§ WHAT THIS TASK INVOLVES: Change "Contacts" to "Customers" in the stretch from the line containing "Click the Elementor logo icon" through the end of the records, and write those lines out again with nothing else altered. Leave the pictures out of your answer.

RECORDS PROVIDED start

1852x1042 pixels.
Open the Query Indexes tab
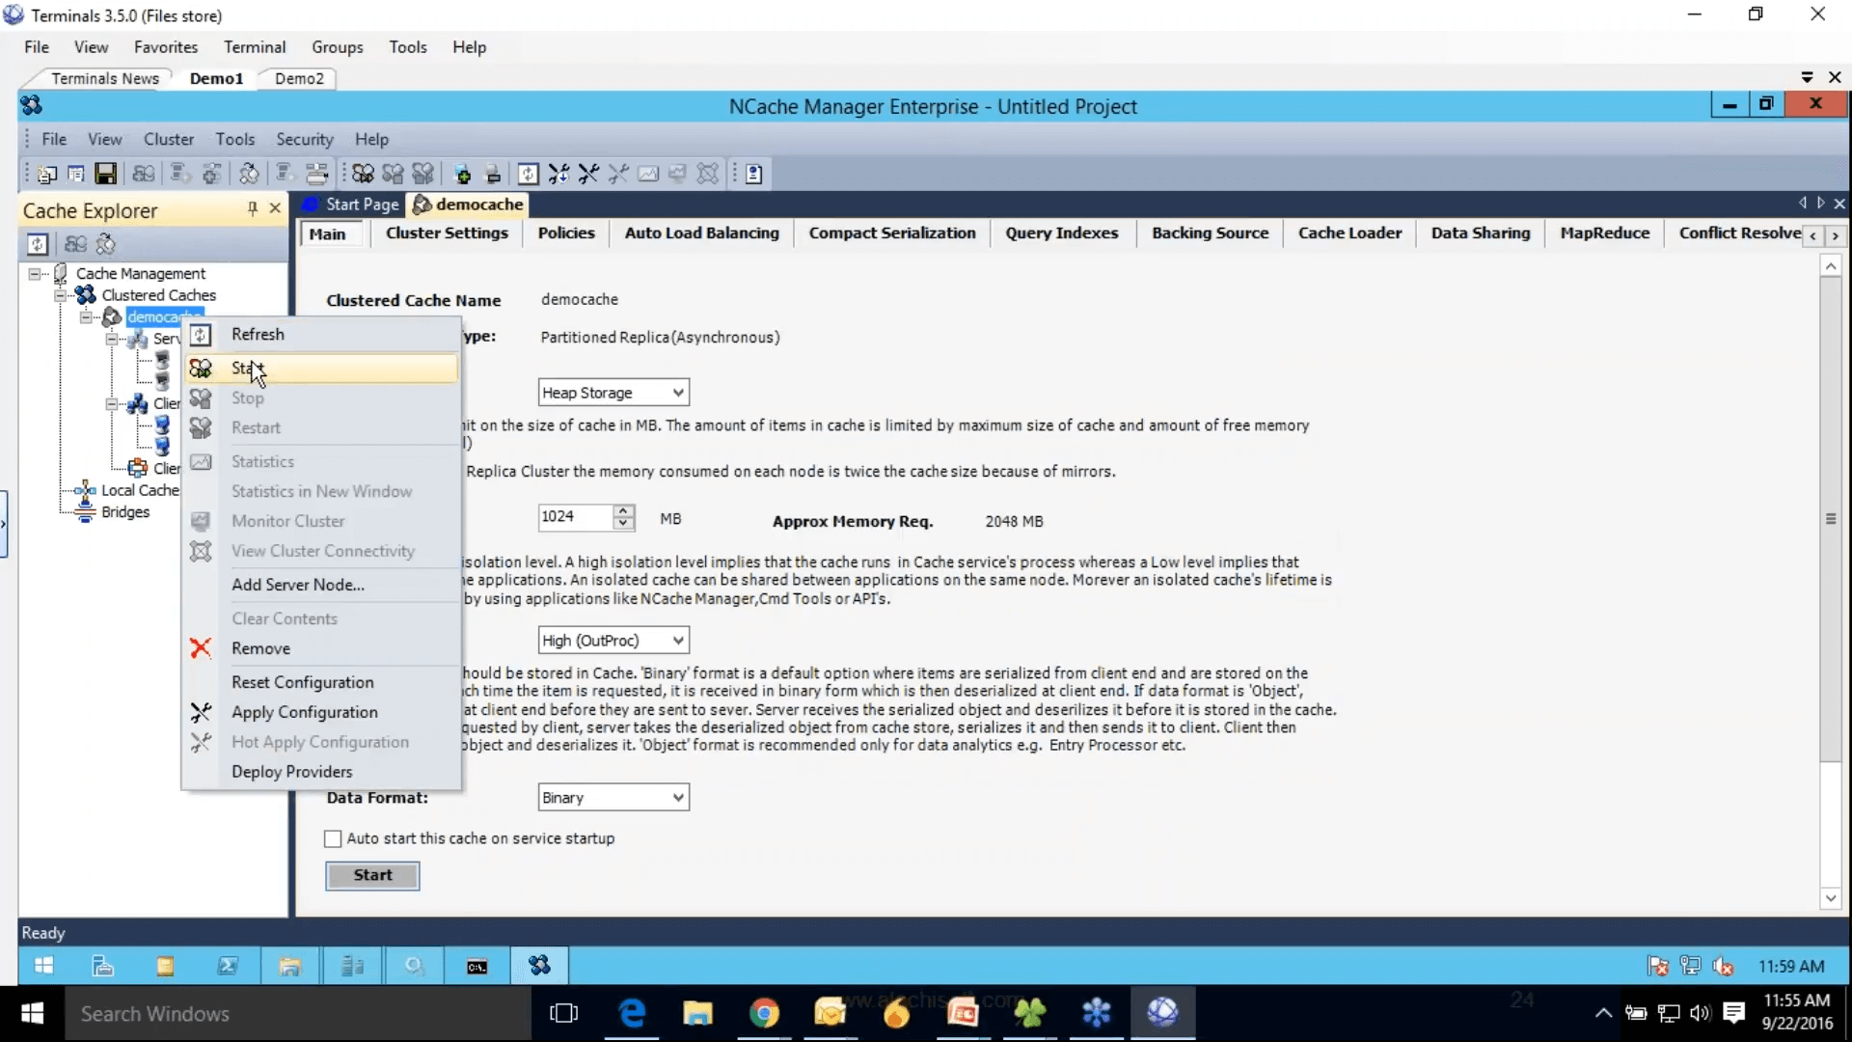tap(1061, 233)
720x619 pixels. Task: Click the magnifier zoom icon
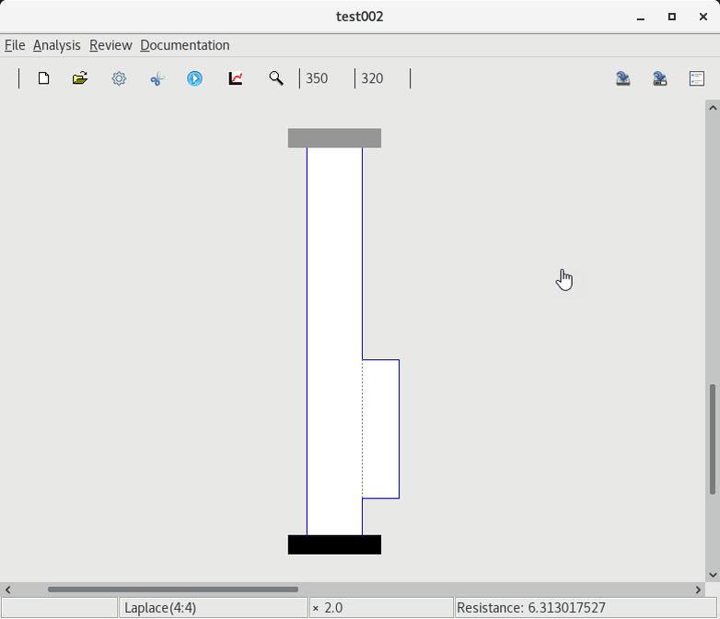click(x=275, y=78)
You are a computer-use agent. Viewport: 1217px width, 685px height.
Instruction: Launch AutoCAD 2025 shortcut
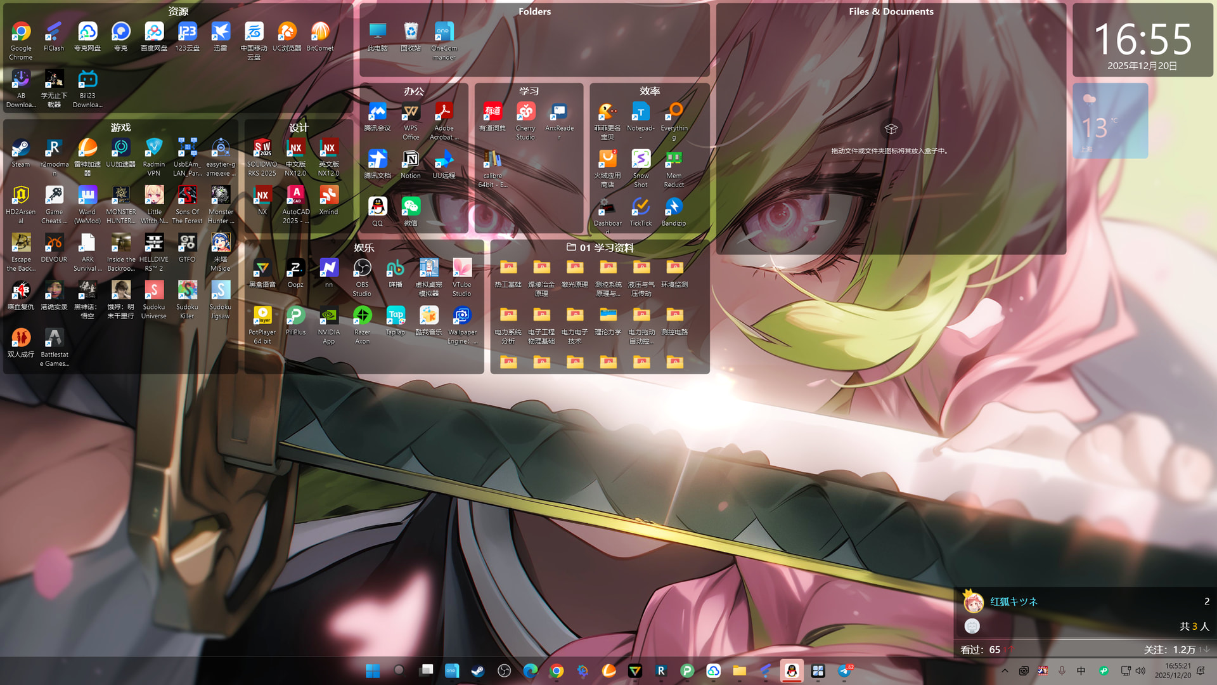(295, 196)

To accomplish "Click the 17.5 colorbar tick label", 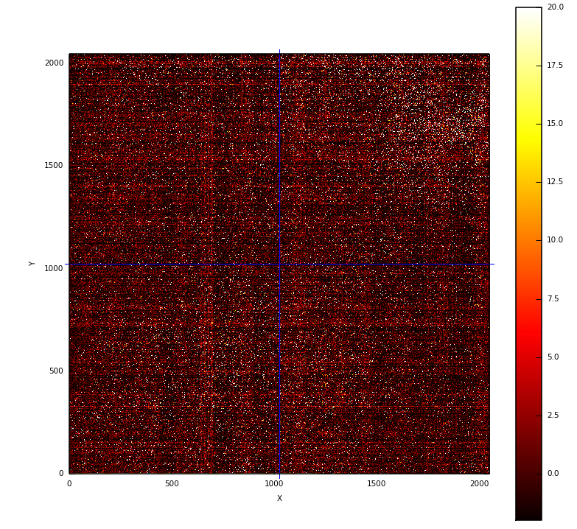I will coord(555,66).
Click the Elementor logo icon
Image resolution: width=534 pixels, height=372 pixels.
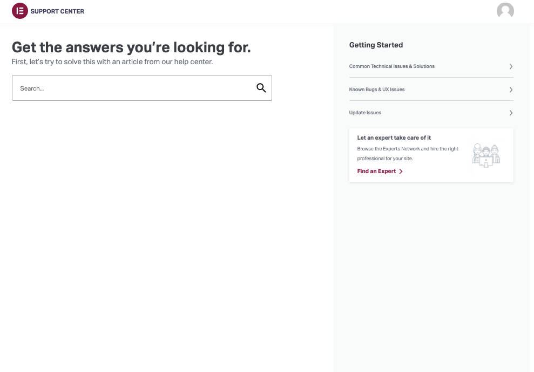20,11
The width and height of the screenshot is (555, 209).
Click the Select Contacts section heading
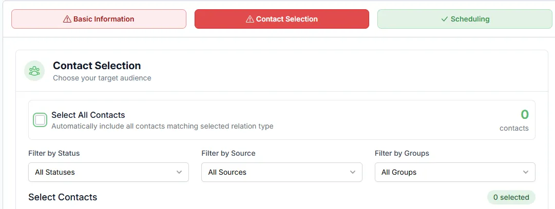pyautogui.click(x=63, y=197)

RECORDS PROVIDED end

§ ANSWER TO THIS EXERCISE:
Click the Elementor logo icon
Image resolution: width=534 pixels, height=372 pixels.
20,11
The width and height of the screenshot is (555, 209).
Click the Select Customers section heading
pyautogui.click(x=63, y=197)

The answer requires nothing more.